A quick bug report: today we discovered that we have been preventing search engines from indexing our pages for a few days.
I wish I could say that we (on the tech & product team) caught this, but editorial was all over it after some major drops in traffic yesterday. By 11AM today I had 4 emails reporting traffic issues.
Late last week, we made some changes to how our Content Delivery Network (Fastly) is set up. While the new architecture is performing really well, a bug was introduced that set our HTTP headers to
X-Robots-Tag:noindex . Effectively, we were telling search engines not to show our pages for any search results.
How We Found & Fixed It
Google, to their eternal credit, flagged that the issue was in our HTTP header and sent us an alert through email and webmaster tools. Once we knew the issue was in the HTTP header (not the first or second place I would have looked) Chris and Ben found the offending line of code (a misconfiguration in our Varnish Configuration) in 4 minutes, according to Slack.

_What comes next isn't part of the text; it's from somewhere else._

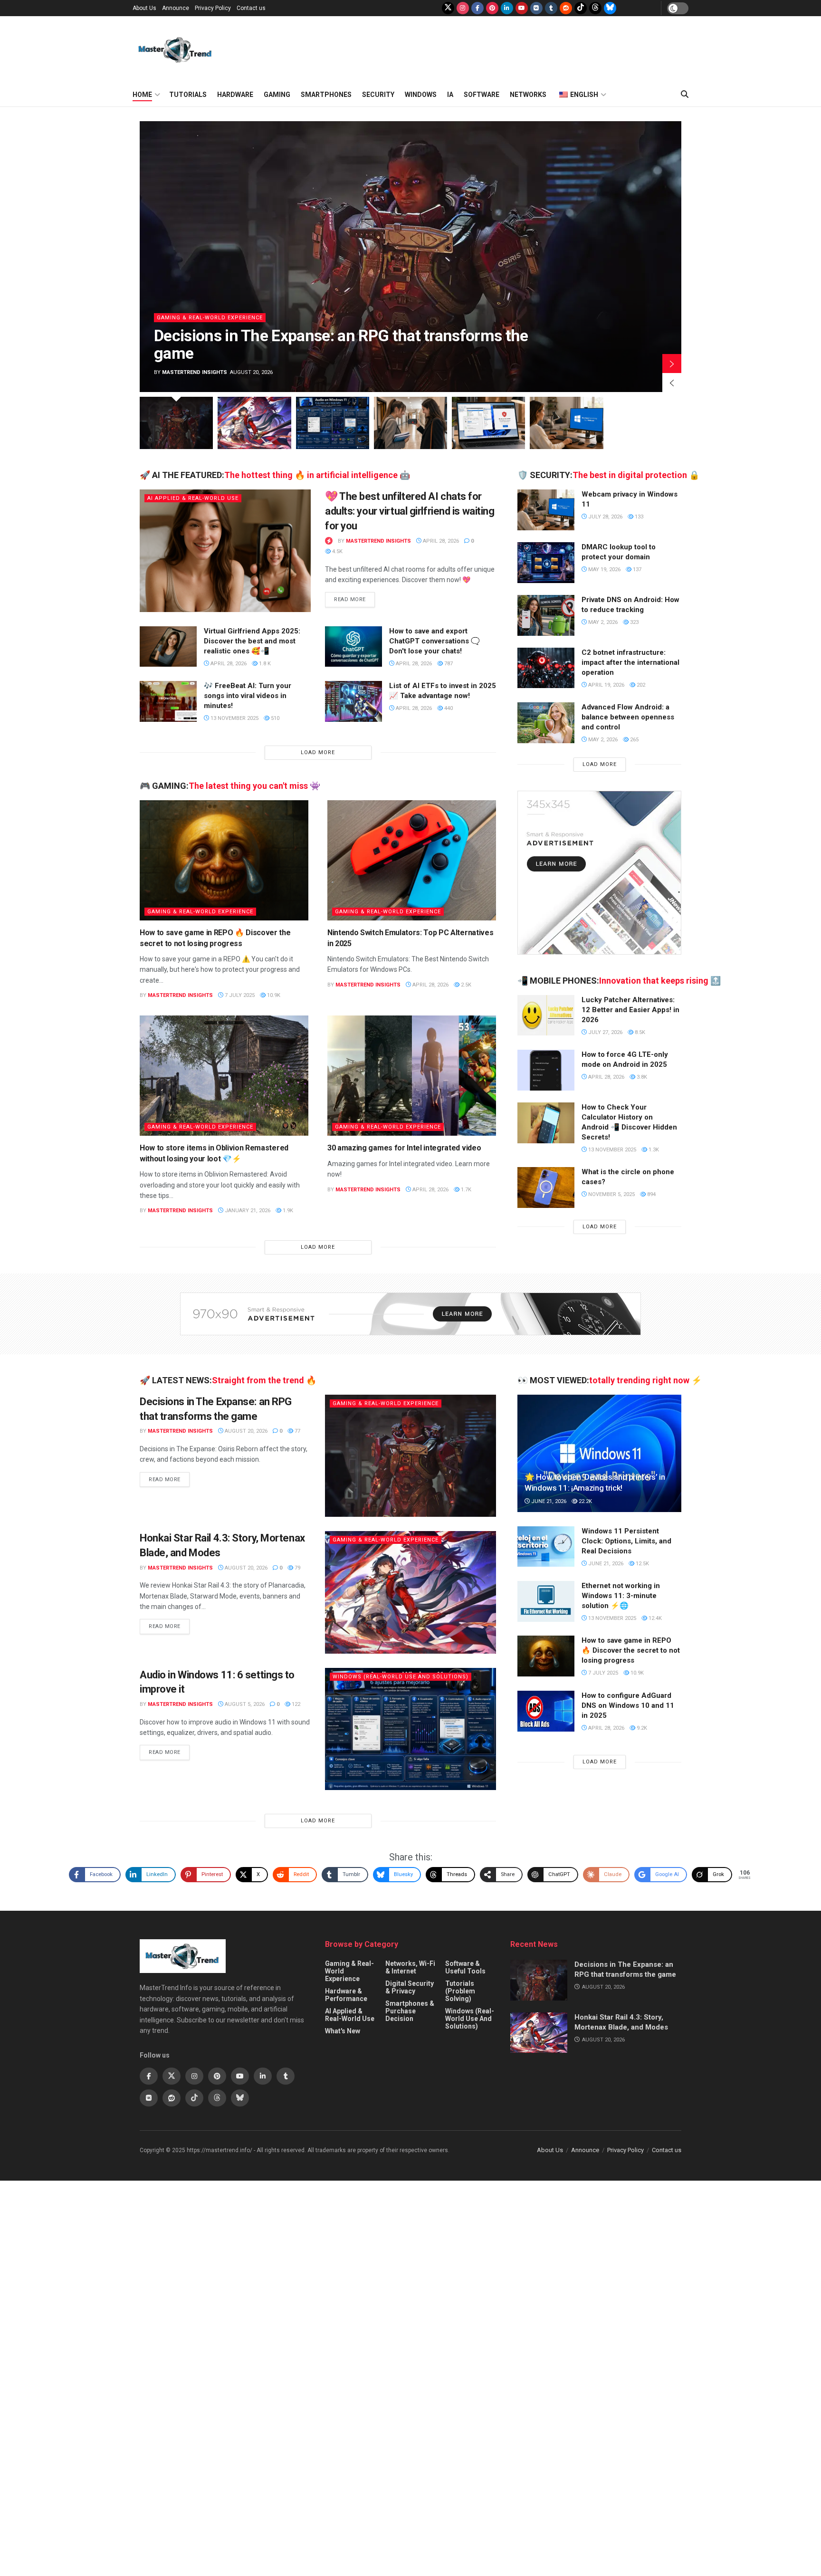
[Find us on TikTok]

Once the change was made, I used Google Webmaster's Fetch As Google and resubmitted our homepages to try to speed up re-indexing. As of now (about 90 minutes after bug fix) all sites are showing up in Google Search with the exception of Gawker.com, which I'm expecting to come up shortly.
How Will We Prevent This in the Future
Bugs will always happen, but there's more we can do to prevent them. This bug got missed in part because it's in code that isn't always reviewed like our primary code repos. There's already been discussion about how we can do a better job of versioning this code, which will make this easier to identify in the future.
In terms of detection and response, we have been building out a number of dashboards and alerts to track things like signups on the Kinja platform and high-traffic posts. However, we haven't done anything with regards to monitoring our traffic sources. This is a wake-up call to the importance of that type of monitoring.